TO BE DONE —
**A.** In the forum thread about errors after cluster maintenance, what salloc command does dstrong suggest trying?
**B.** Which #SBATCH directives appear in the slurm script in the forum thread about errors after cluster maintenance? List every one.
**C.** Carry on the forum thread about errors after cluster maintenance, picking up after its final post.

PROVIDED TEXT —

Errror running code after maintenance

zgou · May 27, 2021, 7:31am

After the maintenance of the discovery cluster, when I use salloc to request a core to run my code, errors pops out like this. However, this does not happen before the maintence. Does anyone know why this happens?

dstrong · May 27, 2021, 10:28pm

@zgou What modules did you have loaded? What does your shell script do? Could you share if possible?

zgou · May 27, 2021, 10:46pm

I load usc module. And the shell script looks like this:

The AEROS is a software I self-compiled and installed in my folder. In fact, I can submit a slrum job to run AEROS with 6 cores. But I cannot do interactive jobs with salloc command to run AEROS. The slurm script looks like this:
#!/bin/bash

#SBATCH --ntasks=1
#SBATCH --cpus-per-task=6
#SBATCH --time=1:00:00
#SBATCH --mem=5000MB

cd /home1/zgou/RareEvent/simulation/Hexbar.ymtt/NewMesh/
module load gcc/8.3.0 openmpi/4.0.2 pmix/3.1.3
export OMP_NUM_THREADS=6

./run.sh

dstrong · May 27, 2021, 11:24pm

And AEROS was compiled with openmpi/4.0.2? I see you’re only requesting 1 CPU for the interactive job. Try salloc --cpus-per-task=6 and see if it works then. There was a change to salloc with our recent Slurm update, so this issue is perhaps related to that.

ROWS —
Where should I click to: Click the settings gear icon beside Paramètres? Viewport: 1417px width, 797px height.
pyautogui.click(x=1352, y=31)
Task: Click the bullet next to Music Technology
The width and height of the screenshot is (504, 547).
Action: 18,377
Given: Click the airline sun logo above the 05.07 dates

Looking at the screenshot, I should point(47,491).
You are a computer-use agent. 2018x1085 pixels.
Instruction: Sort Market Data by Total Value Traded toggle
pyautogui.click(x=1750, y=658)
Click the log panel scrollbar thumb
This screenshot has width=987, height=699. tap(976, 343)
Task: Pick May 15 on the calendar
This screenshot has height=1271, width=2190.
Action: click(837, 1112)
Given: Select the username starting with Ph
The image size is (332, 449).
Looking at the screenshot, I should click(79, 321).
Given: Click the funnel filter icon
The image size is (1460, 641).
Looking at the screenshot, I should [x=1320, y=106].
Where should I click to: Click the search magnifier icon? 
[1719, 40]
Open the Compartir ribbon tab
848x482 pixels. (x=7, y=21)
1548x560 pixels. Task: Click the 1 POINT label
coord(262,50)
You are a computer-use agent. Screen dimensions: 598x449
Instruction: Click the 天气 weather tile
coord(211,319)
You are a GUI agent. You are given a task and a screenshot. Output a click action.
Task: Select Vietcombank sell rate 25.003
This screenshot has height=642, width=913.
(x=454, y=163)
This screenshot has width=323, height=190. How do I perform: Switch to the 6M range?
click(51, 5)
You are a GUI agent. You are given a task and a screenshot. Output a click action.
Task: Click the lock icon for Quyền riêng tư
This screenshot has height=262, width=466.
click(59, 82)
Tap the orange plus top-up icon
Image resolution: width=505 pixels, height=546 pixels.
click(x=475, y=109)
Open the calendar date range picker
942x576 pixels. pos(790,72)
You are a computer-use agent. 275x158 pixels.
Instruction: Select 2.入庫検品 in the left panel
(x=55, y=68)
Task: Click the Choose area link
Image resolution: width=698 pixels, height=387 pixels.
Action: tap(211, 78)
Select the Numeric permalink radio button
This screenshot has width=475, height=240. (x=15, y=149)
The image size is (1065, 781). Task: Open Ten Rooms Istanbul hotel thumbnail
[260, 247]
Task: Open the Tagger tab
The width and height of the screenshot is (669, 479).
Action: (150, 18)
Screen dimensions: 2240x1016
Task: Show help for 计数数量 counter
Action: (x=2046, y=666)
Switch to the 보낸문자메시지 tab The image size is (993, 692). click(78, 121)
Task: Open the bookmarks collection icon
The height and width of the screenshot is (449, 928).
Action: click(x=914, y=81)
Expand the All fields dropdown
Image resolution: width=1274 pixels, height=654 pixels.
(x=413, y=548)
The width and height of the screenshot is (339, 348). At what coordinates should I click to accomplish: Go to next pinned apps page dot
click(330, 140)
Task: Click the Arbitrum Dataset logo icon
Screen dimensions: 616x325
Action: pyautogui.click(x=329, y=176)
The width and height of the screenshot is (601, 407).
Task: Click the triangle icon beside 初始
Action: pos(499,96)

ANSWERS TO THE EXERCISE —
**A.** salloc --cpus-per-task=6

**B.**
--ntasks=1
--cpus-per-task=6
--time=1:00:00
--mem=5000MB

**C.**
zgou · May 27, 2021, 11:45pm

Yes, AEROS is compiled with openmpi/4.0.2. Just now I used salloc to request 6 cpus to run this but result in the same error. I didn’t encounter this error before the maintenance.

dstrong · May 28, 2021, 12:06am

Okay, I was able to reproduce this, but running the command with srun solved it. Try running srun ./run.sh.

zgou · May 28, 2021, 12:27am

It’s not working in my case. As the picture shows below, I requested 6 CPUS and use “srun ./run.sh”, then a new error shows “exec format error”. But when I exit the interactive mode and do “./run.sh” on the login node, it works although I am not supposed to do this on the login node. However, it does prove that there is no error in the exec format.

dstrong · May 28, 2021, 12:34am

Ah, right. You’ll need to add #!/bin/bash to the top of your shell script.

zgou · May 28, 2021, 12:37am

Cool, it works! Thank you so much.